Le parti présidentiel connaît une sérieuse désaffection sur fond de stagnation économique. Il plafonne à 32,7% des intentions de vote, loin des 54% obtenus aux législatives de 2016, selon l'institut public de sondages Vtsiom.

- Chanteur de rock -

Outre ces nouveaux partis, une entrée en politique a été très commentée: celle de Sergueï Chnourov, leader du groupe de rock Leningrad, immensément populaire en Russie.

"Avec moi ce sera clairement plus joyeux", a-t-il lancé après avoir rejoint le "Parti de la croissance", dirigé par le représentant du Kremlin auprès des entrepreneurs, Boris Titov.

Jusque-là poil à gratter des autorités, volontiers moqueur, le chanteur a pris soin de supprimer sur les réseaux sociaux plusieurs messages critiquant la politique des autorités.

Pour Tatiana Stonovaïa, ce ralliement s'inscrit dans un contexte de "dépolitisation" : "On voit cela en Europe, la crise des partis traditionnels, l'idée de miser sur des gens sans lien avec la politique".

"Ce n'est pas une tentative de parler de l'avenir du pays, mais plutôt une volonté d'éviter les vrais problèmes", ajoute la politologue.

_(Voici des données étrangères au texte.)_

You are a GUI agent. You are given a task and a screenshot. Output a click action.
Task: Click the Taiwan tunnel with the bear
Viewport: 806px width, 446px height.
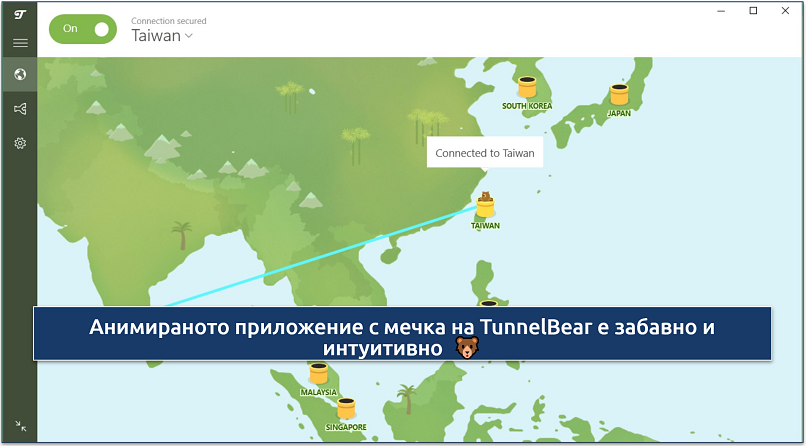coord(486,206)
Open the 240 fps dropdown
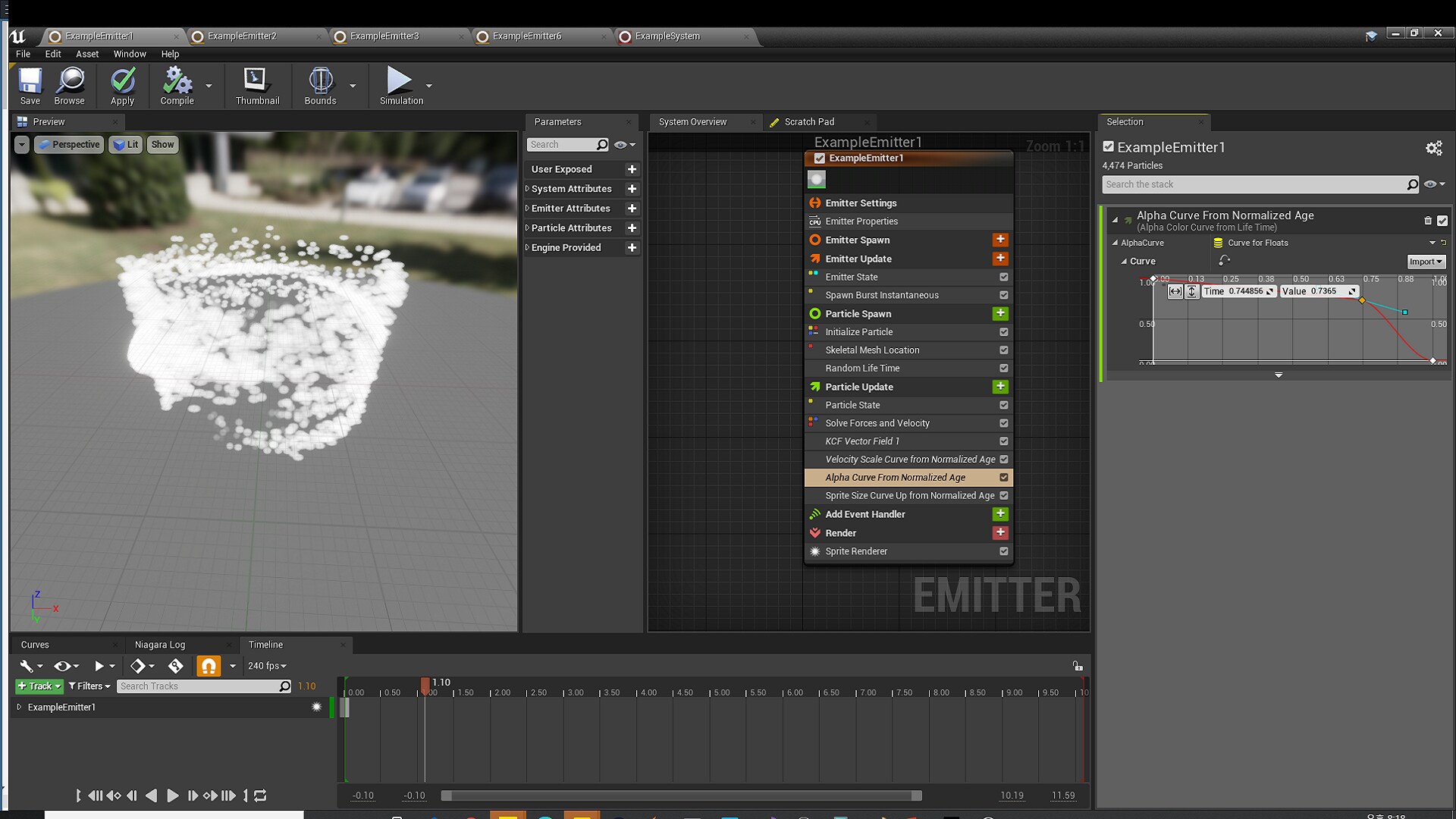Image resolution: width=1456 pixels, height=819 pixels. (267, 666)
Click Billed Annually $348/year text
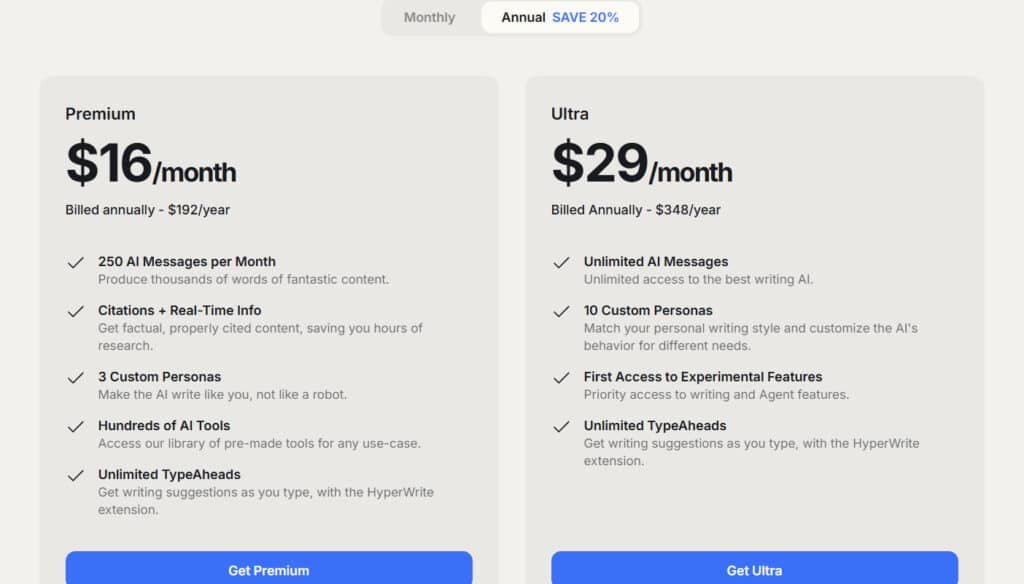Screen dimensions: 1024x584 point(635,210)
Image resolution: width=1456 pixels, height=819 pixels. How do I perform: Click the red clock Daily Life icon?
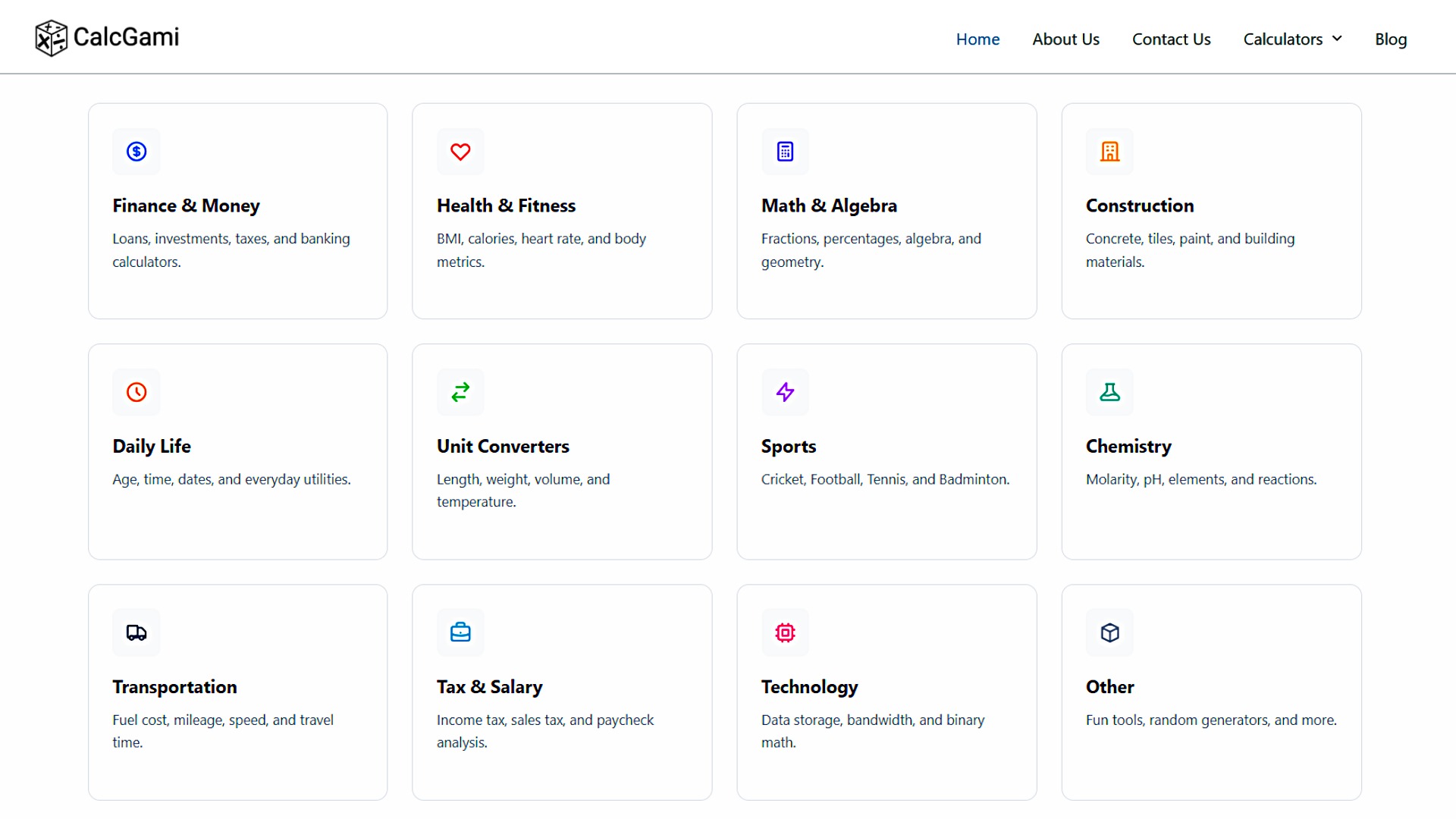click(x=136, y=392)
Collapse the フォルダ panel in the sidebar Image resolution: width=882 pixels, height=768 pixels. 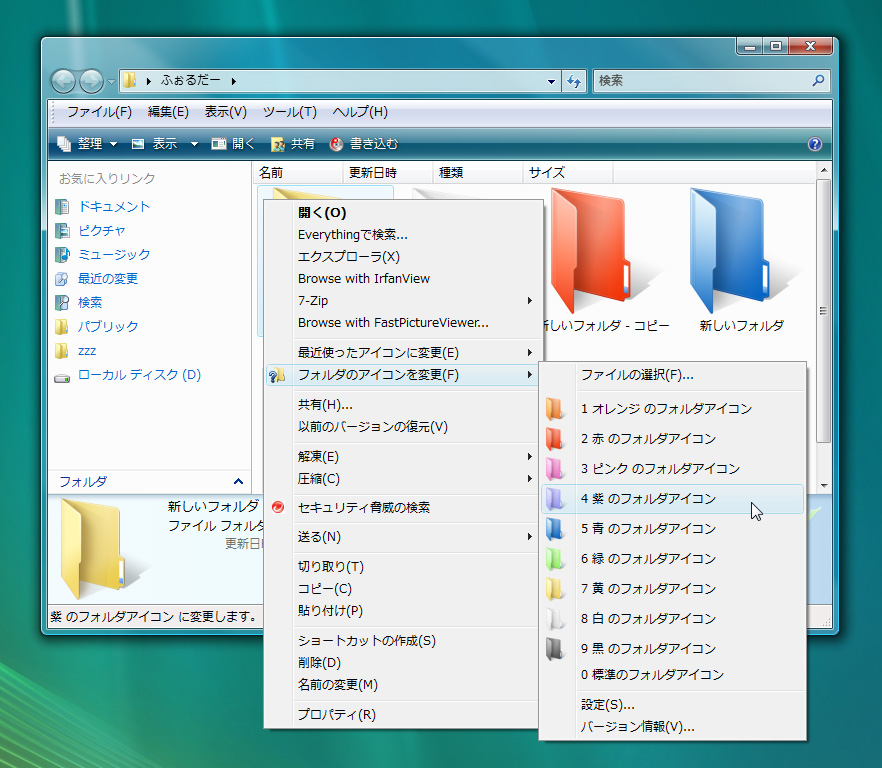pos(236,481)
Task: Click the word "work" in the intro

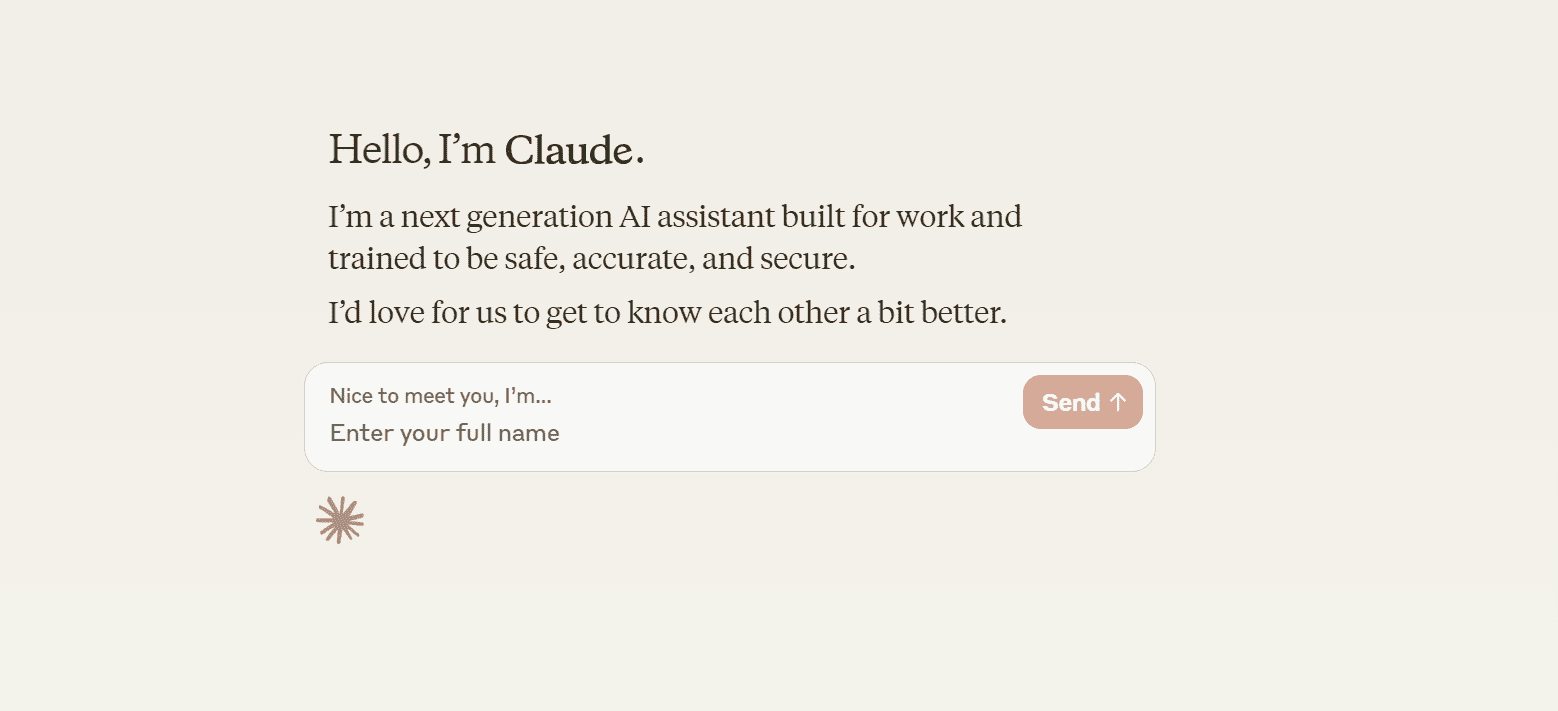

Même en l'absence de programmes sérieux, reste une possibilité, ajoute Ekaterina Schulmann: celle que ces partis réalisent une percée électorale et perturbent le très rodé jeu politique russe.

"Comme la confiance envers les partis existants baisse, des entités politiques pensées comme des +parasites+ peuvent avoir plus de succès qu'attendu", dit-elle.